Conscious consumerism has been a major by-product of the shift towards sustainable shopping in 2021 and is projected to define shopping habits in 2022, particularly amongst millennials and Gen Z. Conscious consumerism is not a passing fad, rather it is the “new normal” in sustainable shopping. Consumers are increasingly willing to invest their money and loyalty into brands that are invoking positive, societal change. Millennials and Gen Z typically research whether the goods and services they consume align with their ethics and passion for sustainable development.

But, consumers also expect to be able to make sustainable payment decisions. We’ve seen the rise in buy-now-pay-later (BNPL) services with PayPal reporting that volumes surged 400% alone on Black Friday. Yet, there are real concerns that the boom in this payment method will see consumers taking on increased personal debt, without even realising it.

As greater awareness around the challenges associated with BNPL services increases — from increased personal debt, to the challenges associated with limited regulation — we’re going to see greater demand from consumers for the ability to pay with the money that they actually have. For example, according to our research, some 71% of consumers prefer to pay with debit and are searching for alternative, debit-based payment methods.
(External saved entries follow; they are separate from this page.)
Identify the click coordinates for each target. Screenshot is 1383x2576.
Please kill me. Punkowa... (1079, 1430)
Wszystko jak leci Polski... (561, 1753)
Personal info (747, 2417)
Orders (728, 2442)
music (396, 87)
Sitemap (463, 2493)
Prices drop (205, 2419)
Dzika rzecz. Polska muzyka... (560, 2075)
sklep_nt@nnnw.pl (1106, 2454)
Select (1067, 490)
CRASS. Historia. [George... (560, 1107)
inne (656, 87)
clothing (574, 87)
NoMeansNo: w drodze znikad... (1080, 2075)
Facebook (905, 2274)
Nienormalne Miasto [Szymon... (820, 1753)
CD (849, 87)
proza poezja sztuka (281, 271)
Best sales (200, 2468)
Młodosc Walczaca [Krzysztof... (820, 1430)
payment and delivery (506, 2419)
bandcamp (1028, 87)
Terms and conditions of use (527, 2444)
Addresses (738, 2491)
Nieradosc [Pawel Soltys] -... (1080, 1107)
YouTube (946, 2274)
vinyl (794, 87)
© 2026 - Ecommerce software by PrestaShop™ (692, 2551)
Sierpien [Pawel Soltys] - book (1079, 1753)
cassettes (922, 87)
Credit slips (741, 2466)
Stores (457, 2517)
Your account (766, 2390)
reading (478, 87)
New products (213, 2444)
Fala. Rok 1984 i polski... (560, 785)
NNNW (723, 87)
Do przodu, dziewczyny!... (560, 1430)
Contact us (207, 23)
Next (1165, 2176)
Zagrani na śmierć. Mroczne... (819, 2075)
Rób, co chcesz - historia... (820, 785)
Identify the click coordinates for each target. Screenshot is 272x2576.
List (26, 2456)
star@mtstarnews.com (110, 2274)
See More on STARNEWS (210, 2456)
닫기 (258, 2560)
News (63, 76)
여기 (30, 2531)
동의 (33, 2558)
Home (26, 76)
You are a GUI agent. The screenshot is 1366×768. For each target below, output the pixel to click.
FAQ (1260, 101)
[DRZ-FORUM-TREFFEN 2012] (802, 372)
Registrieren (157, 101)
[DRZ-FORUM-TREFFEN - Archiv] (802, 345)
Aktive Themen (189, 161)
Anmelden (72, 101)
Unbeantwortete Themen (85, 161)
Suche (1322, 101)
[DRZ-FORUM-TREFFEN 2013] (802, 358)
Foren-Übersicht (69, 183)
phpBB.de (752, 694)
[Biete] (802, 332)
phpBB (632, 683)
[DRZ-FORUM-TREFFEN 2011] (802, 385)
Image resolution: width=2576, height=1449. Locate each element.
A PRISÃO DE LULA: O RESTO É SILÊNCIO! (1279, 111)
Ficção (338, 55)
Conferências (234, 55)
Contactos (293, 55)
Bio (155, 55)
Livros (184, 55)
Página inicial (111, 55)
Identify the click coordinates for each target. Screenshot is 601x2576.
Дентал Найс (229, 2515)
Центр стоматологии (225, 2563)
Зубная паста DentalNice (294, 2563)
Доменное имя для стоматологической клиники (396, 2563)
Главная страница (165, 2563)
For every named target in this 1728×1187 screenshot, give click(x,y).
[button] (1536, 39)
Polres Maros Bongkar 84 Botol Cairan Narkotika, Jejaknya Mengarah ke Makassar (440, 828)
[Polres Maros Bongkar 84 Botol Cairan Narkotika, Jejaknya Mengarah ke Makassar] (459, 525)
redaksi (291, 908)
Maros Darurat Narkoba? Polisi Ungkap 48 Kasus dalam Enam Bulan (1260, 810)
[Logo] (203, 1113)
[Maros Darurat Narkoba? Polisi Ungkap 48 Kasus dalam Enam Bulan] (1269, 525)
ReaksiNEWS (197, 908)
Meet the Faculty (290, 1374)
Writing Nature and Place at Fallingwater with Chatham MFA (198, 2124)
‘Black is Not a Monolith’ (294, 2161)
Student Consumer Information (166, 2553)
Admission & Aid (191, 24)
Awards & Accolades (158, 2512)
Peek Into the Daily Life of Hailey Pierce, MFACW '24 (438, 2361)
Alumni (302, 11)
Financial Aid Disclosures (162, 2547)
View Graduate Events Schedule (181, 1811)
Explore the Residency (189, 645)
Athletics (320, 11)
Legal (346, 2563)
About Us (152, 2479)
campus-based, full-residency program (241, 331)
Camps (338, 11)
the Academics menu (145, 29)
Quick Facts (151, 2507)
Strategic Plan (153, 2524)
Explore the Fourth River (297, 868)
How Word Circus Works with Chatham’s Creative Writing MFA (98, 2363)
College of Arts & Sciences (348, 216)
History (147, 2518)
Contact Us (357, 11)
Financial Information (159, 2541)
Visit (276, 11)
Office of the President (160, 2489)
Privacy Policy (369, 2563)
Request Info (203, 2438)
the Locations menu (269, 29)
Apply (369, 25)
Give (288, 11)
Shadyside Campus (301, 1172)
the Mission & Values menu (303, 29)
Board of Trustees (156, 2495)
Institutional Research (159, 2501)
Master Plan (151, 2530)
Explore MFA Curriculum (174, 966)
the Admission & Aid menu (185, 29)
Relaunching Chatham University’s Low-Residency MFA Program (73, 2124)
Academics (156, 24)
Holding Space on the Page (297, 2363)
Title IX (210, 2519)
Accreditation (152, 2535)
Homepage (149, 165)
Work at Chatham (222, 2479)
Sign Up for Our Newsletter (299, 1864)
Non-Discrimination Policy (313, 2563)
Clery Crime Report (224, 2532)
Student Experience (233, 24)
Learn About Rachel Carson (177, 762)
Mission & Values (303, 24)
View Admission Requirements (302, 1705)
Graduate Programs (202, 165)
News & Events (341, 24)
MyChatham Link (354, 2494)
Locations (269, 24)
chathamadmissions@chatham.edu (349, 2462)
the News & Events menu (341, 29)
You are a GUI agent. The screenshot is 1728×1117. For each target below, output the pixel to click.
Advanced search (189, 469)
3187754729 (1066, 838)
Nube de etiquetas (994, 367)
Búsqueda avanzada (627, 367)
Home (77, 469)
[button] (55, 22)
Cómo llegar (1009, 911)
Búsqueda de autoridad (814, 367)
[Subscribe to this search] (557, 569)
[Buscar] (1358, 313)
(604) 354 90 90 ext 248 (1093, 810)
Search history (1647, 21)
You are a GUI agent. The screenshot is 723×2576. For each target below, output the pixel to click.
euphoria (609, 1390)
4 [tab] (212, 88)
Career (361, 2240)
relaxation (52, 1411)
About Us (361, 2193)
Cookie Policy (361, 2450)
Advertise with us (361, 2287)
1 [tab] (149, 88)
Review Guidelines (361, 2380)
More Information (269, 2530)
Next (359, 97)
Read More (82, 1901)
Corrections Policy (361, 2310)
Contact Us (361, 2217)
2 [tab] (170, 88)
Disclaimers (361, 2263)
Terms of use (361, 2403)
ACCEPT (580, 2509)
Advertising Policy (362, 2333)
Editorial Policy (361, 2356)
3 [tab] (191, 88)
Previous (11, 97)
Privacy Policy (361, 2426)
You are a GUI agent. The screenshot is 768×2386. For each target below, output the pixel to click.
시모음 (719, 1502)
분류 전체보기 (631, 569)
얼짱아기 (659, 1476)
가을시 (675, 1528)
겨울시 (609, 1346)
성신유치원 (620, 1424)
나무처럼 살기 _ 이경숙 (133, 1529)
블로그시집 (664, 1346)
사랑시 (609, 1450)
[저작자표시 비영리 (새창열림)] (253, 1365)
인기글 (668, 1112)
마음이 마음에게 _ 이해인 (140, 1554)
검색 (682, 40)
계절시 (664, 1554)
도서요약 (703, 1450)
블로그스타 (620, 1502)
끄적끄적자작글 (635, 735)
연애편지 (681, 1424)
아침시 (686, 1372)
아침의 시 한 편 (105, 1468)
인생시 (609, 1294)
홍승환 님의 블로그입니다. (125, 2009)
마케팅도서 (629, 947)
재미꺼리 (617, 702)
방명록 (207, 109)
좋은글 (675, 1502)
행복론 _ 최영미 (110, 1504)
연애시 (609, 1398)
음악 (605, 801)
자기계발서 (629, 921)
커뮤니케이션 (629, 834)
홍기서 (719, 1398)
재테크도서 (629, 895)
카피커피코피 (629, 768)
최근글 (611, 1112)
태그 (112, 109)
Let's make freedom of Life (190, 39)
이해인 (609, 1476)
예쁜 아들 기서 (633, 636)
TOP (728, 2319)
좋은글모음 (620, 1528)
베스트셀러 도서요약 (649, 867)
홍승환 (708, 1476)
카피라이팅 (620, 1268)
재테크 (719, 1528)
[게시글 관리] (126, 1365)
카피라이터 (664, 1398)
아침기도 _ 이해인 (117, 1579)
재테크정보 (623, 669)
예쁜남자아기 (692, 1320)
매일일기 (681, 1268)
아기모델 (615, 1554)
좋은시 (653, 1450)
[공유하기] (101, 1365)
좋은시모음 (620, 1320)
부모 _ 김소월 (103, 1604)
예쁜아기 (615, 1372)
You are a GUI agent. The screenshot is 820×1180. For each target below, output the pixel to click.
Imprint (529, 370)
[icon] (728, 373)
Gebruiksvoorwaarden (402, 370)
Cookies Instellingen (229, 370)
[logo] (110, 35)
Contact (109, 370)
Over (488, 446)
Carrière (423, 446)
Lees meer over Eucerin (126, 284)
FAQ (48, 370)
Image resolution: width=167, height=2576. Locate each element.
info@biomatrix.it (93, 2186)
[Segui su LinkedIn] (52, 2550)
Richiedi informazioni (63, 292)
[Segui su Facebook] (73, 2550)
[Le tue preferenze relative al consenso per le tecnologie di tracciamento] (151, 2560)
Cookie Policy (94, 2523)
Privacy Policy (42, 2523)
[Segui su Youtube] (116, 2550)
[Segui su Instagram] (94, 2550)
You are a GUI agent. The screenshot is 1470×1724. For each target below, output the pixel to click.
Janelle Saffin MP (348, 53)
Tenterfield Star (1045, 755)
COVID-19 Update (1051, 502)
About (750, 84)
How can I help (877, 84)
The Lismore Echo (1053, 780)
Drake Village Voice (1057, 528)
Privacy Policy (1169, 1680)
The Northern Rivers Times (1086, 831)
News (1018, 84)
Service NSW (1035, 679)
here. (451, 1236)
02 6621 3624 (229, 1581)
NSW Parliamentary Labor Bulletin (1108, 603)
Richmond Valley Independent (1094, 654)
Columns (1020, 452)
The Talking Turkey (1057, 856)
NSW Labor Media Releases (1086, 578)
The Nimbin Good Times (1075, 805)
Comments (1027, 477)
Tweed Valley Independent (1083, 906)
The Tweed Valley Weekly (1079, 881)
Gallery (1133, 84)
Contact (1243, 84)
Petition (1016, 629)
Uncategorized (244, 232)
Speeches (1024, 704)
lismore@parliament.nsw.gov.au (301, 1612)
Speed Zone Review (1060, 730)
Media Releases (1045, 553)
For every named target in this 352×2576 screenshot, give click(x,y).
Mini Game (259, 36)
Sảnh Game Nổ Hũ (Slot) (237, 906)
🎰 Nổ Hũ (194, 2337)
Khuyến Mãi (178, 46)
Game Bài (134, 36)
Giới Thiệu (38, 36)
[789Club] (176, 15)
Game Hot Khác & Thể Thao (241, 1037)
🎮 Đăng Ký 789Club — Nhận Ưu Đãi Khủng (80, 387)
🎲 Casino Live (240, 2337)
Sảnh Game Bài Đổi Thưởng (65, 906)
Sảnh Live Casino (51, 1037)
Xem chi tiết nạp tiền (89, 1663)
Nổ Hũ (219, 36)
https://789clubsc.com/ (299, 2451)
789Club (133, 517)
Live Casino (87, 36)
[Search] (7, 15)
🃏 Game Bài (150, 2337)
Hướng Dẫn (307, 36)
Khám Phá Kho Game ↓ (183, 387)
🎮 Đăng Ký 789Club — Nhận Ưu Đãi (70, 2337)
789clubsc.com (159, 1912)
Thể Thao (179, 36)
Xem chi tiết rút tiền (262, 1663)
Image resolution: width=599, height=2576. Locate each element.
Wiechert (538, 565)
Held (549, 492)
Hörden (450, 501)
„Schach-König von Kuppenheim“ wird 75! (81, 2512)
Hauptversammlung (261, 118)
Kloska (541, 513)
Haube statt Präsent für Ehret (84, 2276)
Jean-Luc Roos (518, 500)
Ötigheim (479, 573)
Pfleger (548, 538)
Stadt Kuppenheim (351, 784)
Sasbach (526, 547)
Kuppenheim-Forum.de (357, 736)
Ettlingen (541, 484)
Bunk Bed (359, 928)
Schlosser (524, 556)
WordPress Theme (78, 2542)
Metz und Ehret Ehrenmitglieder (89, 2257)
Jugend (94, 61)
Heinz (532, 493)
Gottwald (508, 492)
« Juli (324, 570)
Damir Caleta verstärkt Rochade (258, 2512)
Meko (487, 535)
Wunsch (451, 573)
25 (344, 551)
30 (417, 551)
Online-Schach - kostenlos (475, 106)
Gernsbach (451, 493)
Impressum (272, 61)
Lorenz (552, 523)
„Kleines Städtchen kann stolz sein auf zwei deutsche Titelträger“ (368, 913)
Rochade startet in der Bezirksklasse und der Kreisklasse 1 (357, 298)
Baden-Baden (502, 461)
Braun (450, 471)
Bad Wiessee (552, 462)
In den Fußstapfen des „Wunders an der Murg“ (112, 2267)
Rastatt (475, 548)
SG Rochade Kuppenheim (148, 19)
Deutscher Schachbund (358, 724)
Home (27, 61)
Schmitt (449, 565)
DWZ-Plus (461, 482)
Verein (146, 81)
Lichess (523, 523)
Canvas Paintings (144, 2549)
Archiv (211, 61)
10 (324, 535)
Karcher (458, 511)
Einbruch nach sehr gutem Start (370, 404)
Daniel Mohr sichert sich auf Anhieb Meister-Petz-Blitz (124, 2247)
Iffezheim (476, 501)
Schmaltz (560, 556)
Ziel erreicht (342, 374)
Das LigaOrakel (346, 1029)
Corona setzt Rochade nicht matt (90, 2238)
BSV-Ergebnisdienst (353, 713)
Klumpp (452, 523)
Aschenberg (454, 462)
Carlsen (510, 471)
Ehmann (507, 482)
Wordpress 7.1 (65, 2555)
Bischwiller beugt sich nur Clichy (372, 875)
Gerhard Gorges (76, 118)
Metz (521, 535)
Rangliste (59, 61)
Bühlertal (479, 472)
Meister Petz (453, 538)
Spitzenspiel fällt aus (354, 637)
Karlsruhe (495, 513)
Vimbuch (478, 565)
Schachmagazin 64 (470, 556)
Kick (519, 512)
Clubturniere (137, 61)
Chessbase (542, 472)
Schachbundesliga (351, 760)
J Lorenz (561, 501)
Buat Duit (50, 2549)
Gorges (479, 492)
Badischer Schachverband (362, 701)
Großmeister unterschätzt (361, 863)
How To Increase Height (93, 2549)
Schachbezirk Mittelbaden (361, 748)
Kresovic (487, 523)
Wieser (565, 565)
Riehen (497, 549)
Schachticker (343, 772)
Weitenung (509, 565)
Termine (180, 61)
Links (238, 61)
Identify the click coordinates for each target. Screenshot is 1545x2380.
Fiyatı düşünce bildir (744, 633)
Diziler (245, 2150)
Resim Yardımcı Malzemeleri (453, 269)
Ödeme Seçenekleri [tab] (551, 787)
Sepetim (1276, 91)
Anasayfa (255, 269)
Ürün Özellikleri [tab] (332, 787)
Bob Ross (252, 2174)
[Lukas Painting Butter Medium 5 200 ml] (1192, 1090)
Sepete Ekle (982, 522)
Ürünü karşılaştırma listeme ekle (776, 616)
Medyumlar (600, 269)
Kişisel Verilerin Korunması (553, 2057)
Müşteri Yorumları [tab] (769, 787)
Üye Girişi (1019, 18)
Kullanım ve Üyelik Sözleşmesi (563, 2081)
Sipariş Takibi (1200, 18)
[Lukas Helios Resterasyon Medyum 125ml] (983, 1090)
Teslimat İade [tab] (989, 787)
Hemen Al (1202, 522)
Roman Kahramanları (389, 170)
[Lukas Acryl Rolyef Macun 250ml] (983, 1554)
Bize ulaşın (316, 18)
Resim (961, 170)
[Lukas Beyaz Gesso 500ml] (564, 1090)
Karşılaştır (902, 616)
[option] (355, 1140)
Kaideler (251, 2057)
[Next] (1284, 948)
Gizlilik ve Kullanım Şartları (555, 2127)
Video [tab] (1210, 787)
Consumers are demanding more. They want fast, secure and seamless experiences however they interact with a merchant. As such, ‘fintech’ should no longer be thought of as a standalone sector but as an embedded and essential part of how businesses can deliver the experiences consumers want. For example, replicating the demand for the speed of the physical transfer of payments in the digital world, and the ease of digital payments in the physical world. Merchants and ‘fintechs’ able to work together to deliver the best possible consumer experiences will be the ones that flourish in 2022.